▶ GOAL OF THE EXERCISE: The records below are to be transcribed exactly from their first line to the line that has "Open more options for Contractors row", inclusive, with every picture omitted.

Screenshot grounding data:
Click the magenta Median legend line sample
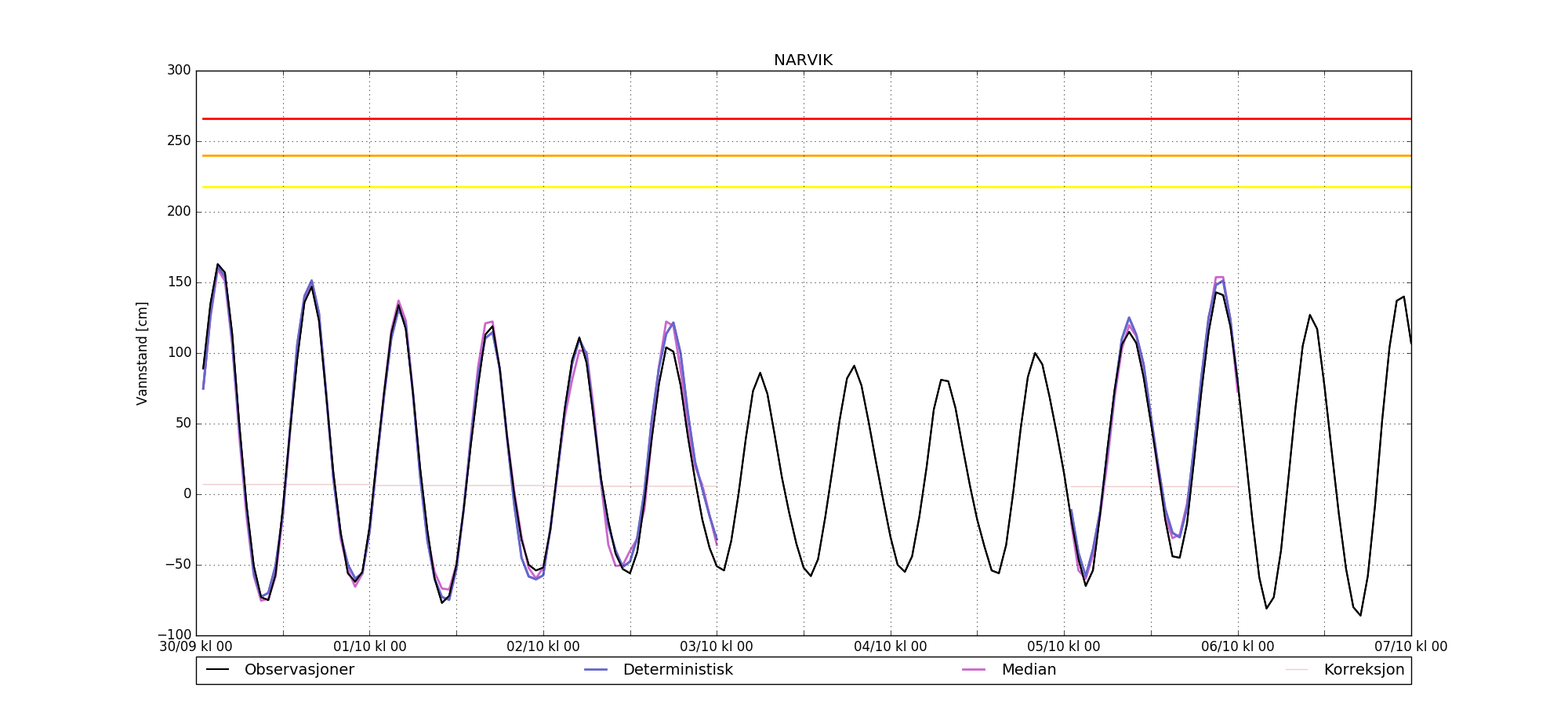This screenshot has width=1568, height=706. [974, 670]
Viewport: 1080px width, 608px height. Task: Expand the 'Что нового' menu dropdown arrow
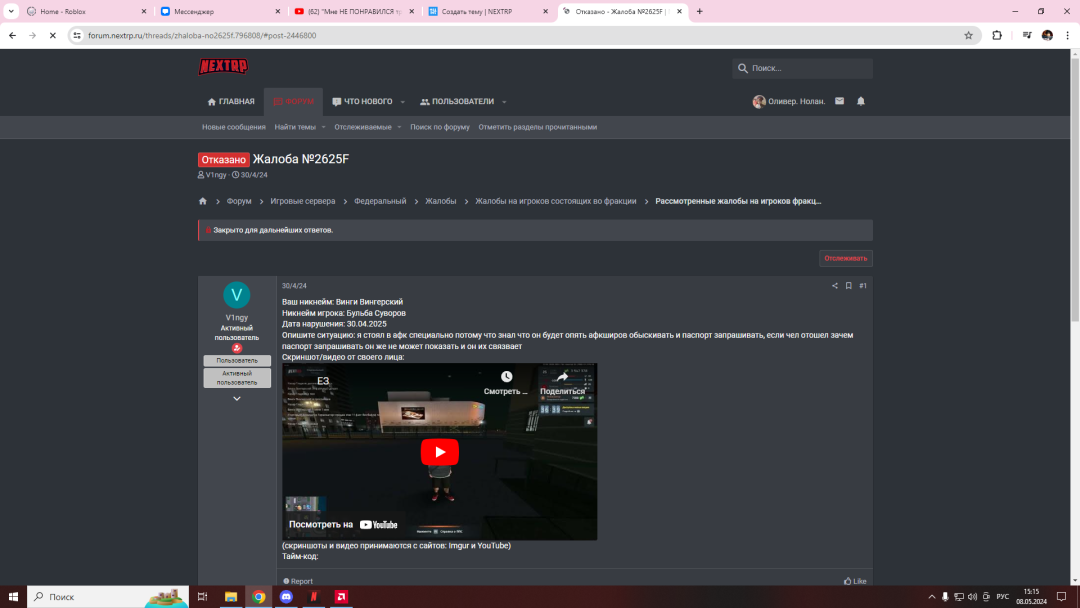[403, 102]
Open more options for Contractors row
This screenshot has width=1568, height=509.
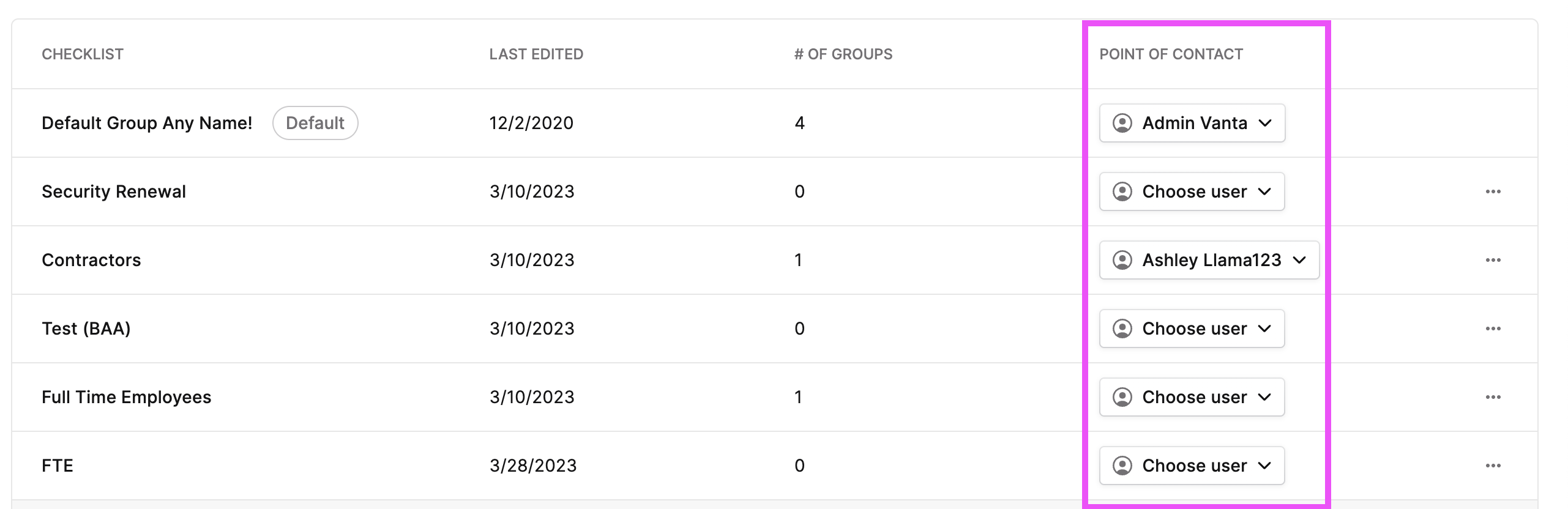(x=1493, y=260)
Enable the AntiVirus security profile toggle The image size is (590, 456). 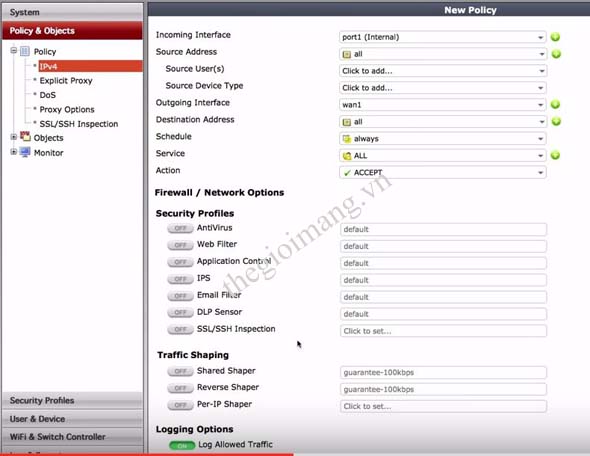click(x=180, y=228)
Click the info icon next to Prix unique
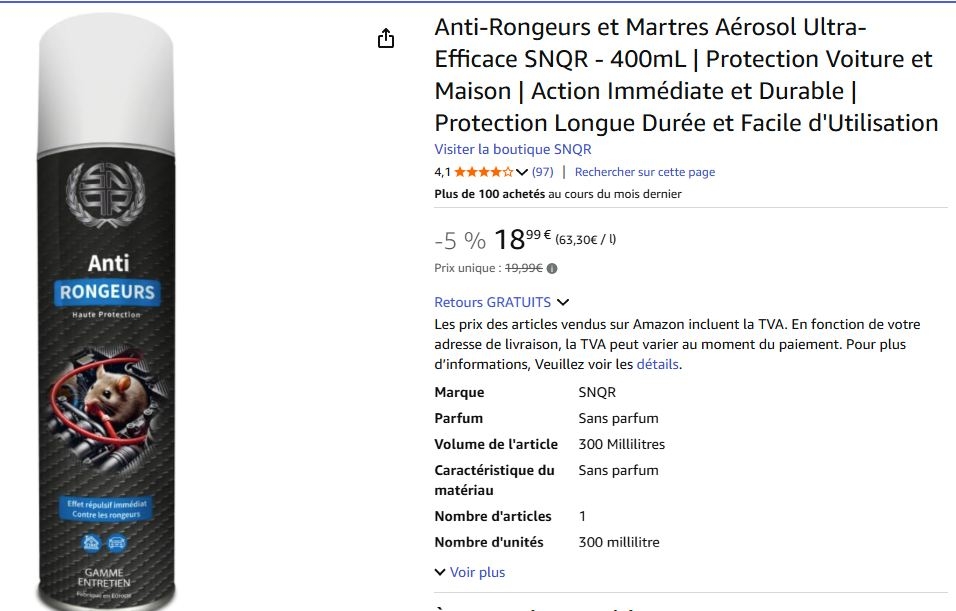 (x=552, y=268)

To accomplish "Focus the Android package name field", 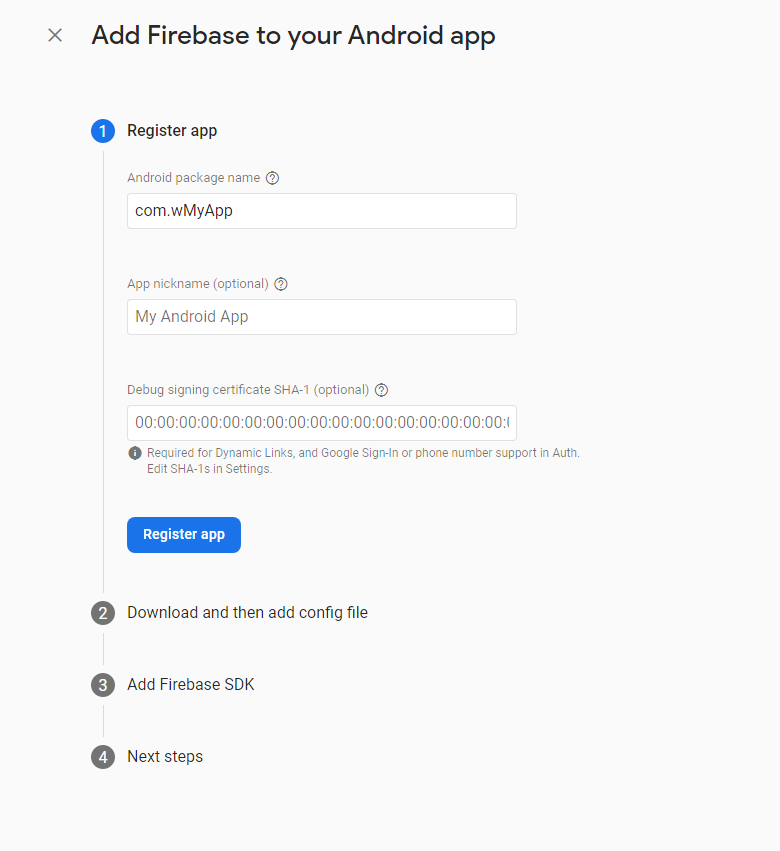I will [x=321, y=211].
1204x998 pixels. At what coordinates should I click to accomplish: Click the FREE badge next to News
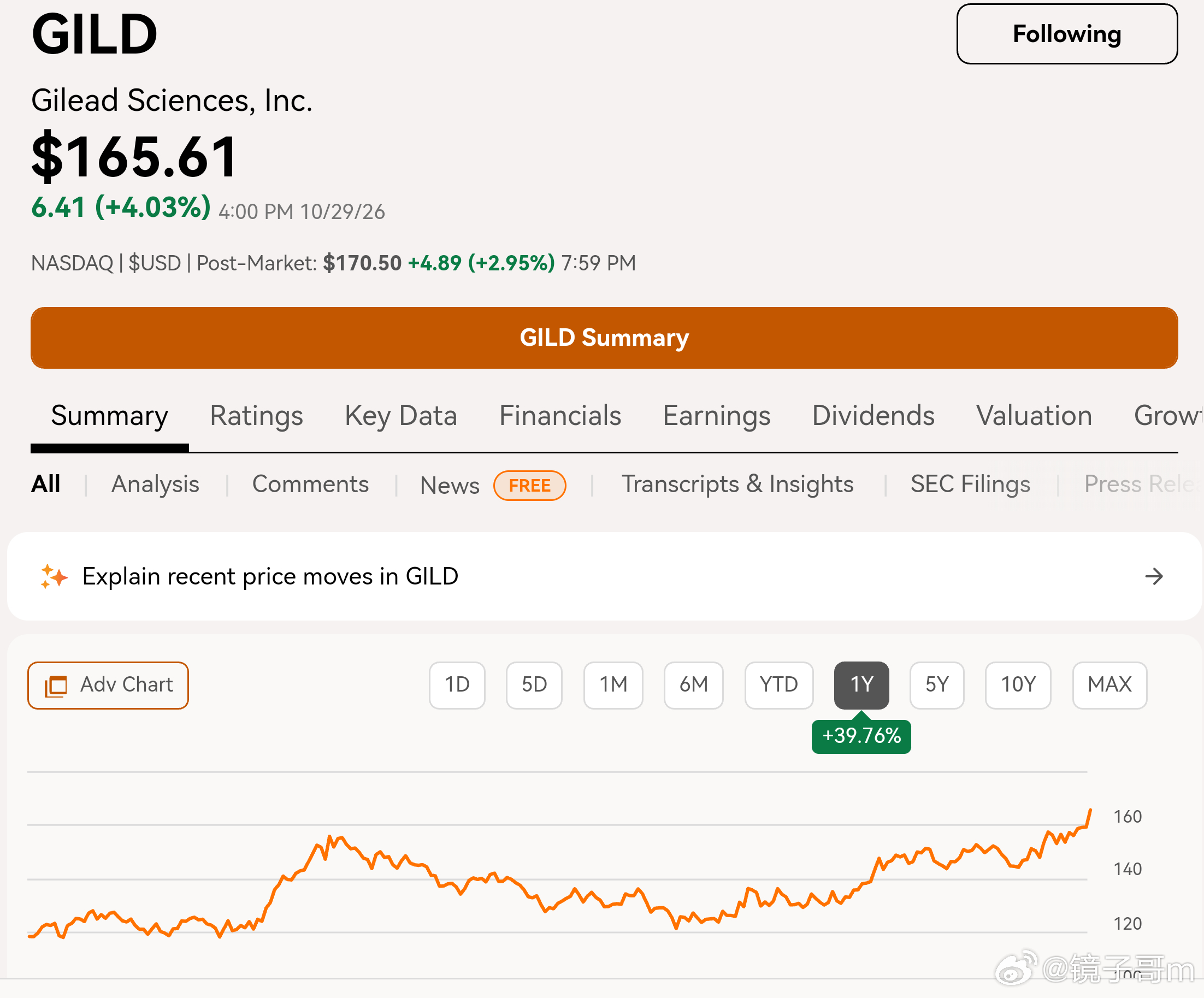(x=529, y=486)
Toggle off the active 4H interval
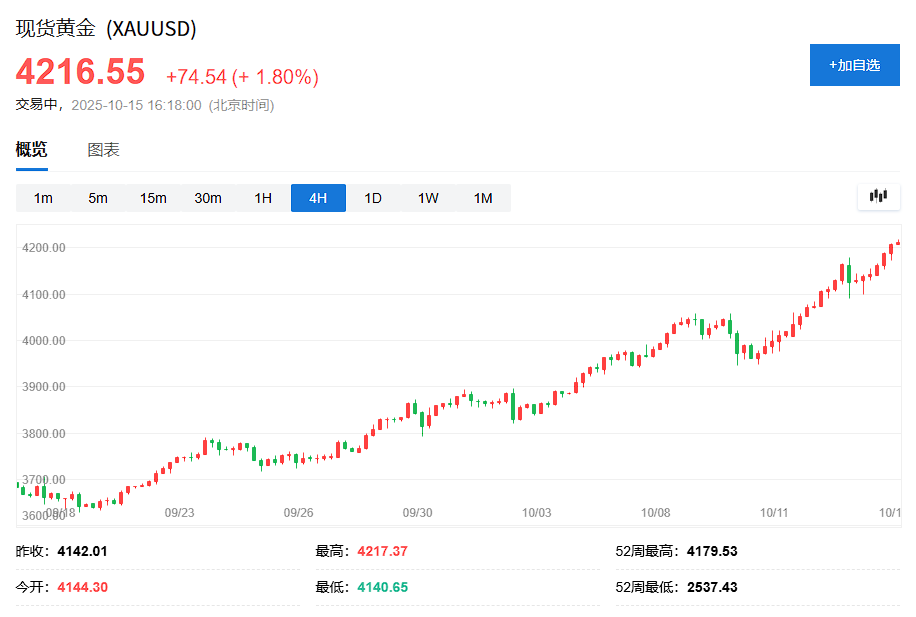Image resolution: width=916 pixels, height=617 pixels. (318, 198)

▶ RESPONSE:
Click the magenta Median legend line sample
This screenshot has width=1568, height=706. [974, 670]
Viewport: 1080px width, 608px height. Task: Expand the 'Что нового' menu dropdown arrow
[403, 102]
Open more options for Contractors row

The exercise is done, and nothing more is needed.